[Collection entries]
________________________________________
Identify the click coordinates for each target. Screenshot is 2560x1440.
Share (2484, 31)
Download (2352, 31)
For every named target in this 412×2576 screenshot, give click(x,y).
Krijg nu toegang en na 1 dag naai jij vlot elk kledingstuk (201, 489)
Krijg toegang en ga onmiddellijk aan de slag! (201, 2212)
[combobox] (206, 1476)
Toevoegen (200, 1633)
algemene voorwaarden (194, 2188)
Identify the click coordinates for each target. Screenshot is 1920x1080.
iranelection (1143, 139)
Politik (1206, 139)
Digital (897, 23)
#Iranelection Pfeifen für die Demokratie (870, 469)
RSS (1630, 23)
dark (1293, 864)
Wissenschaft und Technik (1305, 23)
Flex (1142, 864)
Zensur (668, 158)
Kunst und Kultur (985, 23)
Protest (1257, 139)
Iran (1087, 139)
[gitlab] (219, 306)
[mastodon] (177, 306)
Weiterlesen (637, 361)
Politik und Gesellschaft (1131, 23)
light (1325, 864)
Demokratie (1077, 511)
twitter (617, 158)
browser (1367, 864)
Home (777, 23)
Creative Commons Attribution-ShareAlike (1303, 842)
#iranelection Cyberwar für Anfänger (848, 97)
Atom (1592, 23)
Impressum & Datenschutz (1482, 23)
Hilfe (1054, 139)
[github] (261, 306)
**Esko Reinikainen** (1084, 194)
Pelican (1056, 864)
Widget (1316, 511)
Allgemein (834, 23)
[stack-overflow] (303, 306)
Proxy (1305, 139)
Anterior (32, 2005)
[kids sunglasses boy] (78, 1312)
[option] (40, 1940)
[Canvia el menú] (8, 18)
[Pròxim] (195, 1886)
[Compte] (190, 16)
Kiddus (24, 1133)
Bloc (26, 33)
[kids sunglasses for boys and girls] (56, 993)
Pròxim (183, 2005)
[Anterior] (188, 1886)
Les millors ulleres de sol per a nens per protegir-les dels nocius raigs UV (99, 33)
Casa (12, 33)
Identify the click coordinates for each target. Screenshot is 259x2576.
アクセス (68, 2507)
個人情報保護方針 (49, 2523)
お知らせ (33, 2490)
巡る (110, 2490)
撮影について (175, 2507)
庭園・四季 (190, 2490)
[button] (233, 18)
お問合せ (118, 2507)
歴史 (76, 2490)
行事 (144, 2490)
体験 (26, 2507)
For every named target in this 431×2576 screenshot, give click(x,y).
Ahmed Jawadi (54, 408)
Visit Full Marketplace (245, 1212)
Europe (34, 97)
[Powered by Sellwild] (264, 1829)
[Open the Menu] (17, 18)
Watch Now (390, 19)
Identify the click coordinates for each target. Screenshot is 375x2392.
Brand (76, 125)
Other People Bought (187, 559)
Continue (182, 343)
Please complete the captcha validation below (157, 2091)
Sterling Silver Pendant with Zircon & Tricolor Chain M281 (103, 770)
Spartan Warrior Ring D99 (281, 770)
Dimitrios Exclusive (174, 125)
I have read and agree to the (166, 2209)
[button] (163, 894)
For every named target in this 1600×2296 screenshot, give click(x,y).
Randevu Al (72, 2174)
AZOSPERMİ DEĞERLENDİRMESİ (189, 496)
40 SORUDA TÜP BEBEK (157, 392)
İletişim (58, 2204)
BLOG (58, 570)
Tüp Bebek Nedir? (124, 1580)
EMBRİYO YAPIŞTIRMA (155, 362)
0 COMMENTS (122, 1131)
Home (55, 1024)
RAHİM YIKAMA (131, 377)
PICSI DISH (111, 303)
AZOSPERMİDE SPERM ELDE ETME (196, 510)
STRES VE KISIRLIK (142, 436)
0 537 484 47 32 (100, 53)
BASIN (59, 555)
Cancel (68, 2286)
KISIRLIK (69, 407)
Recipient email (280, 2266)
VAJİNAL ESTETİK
________________________________________
Exercise directions: Copy every line from the records above that contains the string "each".

Your solution:
Identify the click coordinates for each target. Screenshot is 2560x1440.
Identify the click coordinates for each target. Screenshot is 1920x1080.
Identify the click coordinates for each target. Screenshot is 259x2576.
Identify the click coordinates for each target. Screenshot is 375x2392.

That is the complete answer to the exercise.